■ INFORMATION SHOWN:
____
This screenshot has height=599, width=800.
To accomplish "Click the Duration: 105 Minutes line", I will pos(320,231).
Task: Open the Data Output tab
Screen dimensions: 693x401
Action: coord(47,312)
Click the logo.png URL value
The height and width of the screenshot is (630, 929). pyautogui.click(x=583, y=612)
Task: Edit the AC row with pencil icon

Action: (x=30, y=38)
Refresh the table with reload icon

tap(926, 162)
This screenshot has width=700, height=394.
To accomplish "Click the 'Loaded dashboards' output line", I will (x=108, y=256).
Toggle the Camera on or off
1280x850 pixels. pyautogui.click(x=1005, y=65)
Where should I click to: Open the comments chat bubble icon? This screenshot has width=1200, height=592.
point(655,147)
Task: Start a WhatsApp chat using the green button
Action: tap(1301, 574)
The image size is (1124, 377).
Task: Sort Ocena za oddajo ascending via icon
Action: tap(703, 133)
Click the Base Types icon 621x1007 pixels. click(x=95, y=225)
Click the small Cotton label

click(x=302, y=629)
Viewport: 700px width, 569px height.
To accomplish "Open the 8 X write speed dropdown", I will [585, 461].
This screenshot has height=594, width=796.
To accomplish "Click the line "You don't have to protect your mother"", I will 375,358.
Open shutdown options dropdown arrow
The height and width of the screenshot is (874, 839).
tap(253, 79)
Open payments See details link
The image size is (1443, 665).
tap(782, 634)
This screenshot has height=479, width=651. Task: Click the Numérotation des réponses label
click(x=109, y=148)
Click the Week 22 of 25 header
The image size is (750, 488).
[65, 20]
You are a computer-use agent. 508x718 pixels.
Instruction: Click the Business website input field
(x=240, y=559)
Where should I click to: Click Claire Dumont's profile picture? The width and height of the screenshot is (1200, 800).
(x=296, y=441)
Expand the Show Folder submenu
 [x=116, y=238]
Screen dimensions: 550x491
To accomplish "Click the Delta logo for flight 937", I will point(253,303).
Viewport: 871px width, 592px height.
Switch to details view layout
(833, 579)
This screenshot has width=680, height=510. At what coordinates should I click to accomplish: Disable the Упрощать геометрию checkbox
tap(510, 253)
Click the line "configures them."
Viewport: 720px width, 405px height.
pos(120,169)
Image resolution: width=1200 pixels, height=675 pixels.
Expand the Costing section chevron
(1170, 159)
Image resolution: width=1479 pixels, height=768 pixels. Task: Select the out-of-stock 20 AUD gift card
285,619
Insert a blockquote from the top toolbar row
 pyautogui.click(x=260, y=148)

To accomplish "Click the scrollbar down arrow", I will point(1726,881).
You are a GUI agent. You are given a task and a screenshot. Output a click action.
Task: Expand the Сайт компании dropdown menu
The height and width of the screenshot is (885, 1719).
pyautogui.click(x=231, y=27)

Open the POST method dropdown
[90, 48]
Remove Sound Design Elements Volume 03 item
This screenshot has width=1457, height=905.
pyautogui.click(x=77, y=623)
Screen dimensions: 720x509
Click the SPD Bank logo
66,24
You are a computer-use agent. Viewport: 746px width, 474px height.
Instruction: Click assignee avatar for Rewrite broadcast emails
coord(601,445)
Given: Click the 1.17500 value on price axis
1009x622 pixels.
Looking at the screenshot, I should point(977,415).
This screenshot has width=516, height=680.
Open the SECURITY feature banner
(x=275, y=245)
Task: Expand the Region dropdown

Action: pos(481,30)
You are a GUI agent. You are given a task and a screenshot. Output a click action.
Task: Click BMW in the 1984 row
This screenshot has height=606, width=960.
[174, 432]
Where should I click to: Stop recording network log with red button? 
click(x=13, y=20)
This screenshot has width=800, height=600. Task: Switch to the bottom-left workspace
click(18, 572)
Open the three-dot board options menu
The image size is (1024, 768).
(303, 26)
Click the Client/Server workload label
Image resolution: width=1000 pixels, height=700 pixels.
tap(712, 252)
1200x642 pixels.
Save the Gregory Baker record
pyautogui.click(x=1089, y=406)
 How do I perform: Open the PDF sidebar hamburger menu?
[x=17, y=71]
____
■ EXERCISE PROMPT: Please report how many lines of the entries above include "computer". Only the number is wanted.

■ TASK ANSWER: 2